本文主要内容在consensus中已经有提及,主要是将整个过程再梳理一遍,是miner与consensus的结合
在CPU挖矿部分,CpuAgent的mine函数,执行挖矿操作的时候调用了self.engine.Seal函数。这里的engine是就是共识引擎。Seal为其中很重要的一个接口。它实现了nonce值的寻找和hash的计算。并且该函数是保证共识并且不能伪造的一个重要的函数。 再PoW共识算法中,Seal函数实现了工作证明。该部分源码在consensus/ethhash下。
type Engine interface { // 获取区块挖掘者, 即coinbase Author(header *types.Header) (common.Address, error)
// VerifyHeader 用于校验区块头,通过共识规则来校验,验证区块可以在这里进行也科通通过VerifySeal方法
VerifyHeader(chain ChainReader, header *types.Header, seal bool) error
// VerifyHeaders与VerifyHeader相似,同时这个用于批量操作校验头。这个方法返回一个退出信号
// 用于终止操作,用于异步校验。
VerifyHeaders(chain ChainReader, headers []*types.Header, seals []bool) (chan<- struct{}, <-chan error)
// VerifyUncles 用于校验叔块以符合共识引擎的规则
VerifyUncles(chain ChainReader, block *types.Block) error
// VerifySeal根据共识算法的规则校验区块头
VerifySeal(chain ChainReader, header *types.Header) error
// Prepare 用于初始化区块头的共识字段根据共识引擎。这些改变都是内联执行的。
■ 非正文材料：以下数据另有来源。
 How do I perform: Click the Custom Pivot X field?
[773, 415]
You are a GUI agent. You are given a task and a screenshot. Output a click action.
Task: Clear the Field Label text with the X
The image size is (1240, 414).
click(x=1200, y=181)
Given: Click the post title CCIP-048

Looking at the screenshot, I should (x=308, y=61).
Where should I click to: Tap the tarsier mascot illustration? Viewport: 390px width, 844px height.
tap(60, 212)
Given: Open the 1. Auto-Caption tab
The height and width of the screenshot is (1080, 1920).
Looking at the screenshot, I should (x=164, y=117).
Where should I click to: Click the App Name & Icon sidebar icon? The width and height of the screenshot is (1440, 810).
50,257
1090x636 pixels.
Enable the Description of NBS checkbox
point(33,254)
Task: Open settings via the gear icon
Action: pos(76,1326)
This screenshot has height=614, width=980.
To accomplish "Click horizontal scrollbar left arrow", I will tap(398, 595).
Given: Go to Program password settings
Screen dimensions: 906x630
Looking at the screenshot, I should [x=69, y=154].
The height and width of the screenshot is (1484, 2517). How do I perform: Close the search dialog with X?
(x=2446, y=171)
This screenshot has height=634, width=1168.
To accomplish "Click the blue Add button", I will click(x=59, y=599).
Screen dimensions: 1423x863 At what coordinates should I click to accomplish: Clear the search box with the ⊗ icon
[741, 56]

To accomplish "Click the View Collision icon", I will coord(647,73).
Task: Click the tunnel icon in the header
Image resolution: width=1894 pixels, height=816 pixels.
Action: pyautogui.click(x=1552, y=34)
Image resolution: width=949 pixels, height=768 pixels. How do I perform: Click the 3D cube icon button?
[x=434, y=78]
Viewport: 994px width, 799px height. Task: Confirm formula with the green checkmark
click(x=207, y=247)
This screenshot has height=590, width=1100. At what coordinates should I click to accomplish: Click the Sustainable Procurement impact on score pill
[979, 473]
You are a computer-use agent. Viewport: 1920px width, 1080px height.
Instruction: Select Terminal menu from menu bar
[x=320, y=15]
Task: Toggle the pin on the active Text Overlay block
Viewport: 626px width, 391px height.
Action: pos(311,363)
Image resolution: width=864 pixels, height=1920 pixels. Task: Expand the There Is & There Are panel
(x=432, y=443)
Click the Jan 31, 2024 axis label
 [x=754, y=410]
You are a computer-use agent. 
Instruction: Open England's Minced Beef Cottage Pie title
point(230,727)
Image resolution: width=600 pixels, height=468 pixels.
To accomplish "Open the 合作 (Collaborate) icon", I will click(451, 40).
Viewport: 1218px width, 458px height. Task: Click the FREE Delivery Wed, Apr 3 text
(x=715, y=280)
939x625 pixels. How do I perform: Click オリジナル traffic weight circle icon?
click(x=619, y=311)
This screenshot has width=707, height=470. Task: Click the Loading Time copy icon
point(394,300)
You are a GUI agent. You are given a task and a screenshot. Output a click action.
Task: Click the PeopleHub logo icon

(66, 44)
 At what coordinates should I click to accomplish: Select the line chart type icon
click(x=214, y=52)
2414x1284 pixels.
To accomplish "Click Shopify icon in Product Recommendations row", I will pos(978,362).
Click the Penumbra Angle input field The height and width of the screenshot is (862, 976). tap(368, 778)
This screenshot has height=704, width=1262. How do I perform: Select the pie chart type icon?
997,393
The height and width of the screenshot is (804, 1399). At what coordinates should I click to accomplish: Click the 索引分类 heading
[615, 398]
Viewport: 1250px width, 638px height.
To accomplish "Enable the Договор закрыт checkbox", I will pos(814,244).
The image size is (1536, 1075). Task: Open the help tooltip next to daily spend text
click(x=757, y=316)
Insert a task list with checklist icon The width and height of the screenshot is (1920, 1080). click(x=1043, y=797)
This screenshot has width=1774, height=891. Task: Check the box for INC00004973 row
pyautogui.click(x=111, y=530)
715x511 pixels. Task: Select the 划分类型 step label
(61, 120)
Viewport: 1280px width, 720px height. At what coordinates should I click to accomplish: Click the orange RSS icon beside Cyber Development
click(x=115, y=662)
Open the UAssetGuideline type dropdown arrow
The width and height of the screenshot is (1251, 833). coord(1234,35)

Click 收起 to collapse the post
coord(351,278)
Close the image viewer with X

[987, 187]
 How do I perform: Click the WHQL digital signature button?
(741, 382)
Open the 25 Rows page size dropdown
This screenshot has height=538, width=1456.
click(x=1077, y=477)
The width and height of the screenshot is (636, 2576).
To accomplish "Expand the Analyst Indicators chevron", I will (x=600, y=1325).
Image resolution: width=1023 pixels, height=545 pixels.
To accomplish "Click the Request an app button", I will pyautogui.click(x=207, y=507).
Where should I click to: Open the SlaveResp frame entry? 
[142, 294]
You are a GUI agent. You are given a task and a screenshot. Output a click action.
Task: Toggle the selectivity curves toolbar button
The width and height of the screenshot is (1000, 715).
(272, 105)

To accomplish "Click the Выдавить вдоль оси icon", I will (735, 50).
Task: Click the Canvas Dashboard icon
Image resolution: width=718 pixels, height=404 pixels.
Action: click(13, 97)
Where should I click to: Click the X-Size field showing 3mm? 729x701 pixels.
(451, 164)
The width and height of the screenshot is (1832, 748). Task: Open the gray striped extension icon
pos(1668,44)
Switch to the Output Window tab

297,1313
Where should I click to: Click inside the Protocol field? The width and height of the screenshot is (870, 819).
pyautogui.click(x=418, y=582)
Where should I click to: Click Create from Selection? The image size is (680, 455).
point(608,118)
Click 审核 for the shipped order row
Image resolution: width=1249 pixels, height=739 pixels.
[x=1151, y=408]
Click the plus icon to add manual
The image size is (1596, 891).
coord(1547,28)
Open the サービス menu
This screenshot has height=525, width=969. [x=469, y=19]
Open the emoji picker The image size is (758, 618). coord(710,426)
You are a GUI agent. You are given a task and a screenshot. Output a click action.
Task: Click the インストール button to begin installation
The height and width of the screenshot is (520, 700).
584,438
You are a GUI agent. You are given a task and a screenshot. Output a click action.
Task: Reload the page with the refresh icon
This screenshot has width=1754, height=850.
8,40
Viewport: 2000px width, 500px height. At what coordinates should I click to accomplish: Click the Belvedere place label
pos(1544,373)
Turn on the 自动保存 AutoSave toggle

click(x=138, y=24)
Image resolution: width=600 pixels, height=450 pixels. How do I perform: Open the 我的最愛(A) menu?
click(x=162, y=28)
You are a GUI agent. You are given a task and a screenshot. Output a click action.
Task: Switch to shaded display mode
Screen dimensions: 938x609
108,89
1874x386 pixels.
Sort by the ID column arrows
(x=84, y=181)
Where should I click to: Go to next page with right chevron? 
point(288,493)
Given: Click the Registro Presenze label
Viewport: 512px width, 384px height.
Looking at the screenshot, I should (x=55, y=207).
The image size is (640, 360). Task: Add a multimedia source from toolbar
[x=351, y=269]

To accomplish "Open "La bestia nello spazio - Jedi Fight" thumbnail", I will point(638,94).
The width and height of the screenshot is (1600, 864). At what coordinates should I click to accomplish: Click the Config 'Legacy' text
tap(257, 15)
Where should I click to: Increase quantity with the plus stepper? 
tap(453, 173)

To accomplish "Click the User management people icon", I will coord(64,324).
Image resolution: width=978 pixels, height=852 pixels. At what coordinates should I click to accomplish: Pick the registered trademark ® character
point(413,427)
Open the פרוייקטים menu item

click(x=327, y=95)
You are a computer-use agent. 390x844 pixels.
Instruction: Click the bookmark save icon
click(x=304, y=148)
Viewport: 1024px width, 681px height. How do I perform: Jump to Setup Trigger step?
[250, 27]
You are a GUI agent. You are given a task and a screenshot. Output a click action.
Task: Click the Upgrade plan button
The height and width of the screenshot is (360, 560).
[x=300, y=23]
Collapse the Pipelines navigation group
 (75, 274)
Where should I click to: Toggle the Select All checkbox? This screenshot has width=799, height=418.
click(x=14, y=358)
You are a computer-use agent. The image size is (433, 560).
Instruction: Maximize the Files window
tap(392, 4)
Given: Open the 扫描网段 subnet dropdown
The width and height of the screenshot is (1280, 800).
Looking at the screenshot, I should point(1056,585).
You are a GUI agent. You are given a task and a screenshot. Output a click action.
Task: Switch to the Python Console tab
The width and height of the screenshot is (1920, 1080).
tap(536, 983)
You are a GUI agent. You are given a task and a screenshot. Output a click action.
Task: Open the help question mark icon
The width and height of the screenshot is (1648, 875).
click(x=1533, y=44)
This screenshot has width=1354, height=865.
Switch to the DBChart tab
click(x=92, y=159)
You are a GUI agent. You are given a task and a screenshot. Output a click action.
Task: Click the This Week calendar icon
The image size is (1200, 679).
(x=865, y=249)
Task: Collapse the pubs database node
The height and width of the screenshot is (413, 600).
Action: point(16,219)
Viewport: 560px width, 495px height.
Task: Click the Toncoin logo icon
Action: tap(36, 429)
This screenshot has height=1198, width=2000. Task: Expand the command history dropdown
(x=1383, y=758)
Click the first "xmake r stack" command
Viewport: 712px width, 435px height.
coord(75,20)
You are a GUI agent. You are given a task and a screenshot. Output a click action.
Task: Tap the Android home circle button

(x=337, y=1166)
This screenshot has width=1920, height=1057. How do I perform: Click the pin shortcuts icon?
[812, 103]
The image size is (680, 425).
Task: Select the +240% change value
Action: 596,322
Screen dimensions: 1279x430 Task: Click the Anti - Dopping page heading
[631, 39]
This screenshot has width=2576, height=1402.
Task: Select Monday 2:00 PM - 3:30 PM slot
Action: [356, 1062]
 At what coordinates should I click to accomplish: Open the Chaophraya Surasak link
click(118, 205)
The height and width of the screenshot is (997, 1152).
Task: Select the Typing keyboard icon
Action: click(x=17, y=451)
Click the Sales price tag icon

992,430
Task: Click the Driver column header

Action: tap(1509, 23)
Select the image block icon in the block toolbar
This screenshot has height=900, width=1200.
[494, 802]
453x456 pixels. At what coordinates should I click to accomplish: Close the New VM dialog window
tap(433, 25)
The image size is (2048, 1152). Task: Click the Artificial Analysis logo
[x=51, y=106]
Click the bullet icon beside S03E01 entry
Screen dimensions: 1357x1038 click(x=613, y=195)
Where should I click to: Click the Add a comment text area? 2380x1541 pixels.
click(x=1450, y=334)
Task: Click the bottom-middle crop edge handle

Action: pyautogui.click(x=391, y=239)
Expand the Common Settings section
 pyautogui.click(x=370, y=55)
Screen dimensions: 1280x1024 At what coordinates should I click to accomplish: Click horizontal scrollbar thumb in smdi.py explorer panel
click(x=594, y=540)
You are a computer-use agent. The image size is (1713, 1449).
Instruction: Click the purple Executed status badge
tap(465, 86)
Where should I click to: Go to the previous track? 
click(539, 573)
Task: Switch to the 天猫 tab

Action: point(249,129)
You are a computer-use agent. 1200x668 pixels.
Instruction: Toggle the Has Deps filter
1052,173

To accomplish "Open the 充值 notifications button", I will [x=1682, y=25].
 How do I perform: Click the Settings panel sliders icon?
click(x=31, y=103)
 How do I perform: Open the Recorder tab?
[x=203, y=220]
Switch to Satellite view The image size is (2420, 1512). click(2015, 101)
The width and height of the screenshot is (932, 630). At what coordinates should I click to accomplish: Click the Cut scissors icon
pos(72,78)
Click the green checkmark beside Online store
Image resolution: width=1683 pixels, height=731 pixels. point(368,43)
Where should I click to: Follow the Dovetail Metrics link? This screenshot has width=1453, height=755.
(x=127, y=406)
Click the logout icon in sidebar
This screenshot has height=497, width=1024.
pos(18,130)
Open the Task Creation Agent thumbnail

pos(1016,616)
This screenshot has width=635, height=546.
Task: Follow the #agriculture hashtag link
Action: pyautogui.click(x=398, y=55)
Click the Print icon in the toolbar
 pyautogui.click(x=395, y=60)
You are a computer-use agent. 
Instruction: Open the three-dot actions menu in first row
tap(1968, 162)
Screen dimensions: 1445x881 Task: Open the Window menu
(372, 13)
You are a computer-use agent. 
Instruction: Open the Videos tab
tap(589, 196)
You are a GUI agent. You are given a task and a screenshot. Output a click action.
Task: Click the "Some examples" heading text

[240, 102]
Prepare(chain ChainReader, header *types.Header) error
// Finalize 完成所有的状态修改,并最终组装成块。
// 区块头和状态数据库在最终确认的时候可以被更新使之符合共识规则。
Finalize(chain ChainReader, header *types.Header, state *state.StateDB, txs []*types.Transaction,
uncles []*types.Header, receipts []*types.Receipt) (*types.Block, error)
// Seal 根据输入区块打包生产一个新的区块
Seal(chain ChainReader, block *types.Block, stop <-chan struct{}) (*types.Block, error)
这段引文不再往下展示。